§ Task statement
Extract each line of the entries below that contains the string "dimensions". Matching is case-sensitive.

Entries from a data collection:
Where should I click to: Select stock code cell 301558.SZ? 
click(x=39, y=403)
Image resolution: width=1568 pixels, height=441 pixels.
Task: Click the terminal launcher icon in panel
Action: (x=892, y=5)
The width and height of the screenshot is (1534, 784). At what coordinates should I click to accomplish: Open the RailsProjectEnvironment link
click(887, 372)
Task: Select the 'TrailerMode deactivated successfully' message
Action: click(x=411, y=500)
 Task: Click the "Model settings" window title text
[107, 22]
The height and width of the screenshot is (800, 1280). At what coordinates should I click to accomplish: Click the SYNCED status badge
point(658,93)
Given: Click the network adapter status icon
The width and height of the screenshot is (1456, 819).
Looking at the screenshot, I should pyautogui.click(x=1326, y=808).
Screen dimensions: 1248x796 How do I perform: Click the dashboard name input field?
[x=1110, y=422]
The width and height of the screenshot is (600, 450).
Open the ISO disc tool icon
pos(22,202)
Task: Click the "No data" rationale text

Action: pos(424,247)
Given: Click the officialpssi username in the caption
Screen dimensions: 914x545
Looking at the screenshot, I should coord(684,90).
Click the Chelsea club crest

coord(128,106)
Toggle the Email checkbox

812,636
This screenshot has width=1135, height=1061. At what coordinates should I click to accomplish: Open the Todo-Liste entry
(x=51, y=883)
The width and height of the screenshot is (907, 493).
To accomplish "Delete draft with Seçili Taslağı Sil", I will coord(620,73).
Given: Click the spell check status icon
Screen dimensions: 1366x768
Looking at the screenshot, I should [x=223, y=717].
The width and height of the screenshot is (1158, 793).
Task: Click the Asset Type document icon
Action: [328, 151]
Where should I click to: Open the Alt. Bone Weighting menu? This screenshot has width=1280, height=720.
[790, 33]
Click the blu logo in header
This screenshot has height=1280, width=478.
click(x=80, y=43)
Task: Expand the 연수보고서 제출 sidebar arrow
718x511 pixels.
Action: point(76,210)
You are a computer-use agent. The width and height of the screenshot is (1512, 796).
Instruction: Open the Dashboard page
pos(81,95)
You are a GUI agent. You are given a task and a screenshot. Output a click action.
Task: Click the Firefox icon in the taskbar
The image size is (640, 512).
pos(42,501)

§ Task solution
Screen dimensions: 1248x796 How do I perform: Click the dashboard name input field?
Screen dimensions: 914x545
Screen dimensions: 1366x768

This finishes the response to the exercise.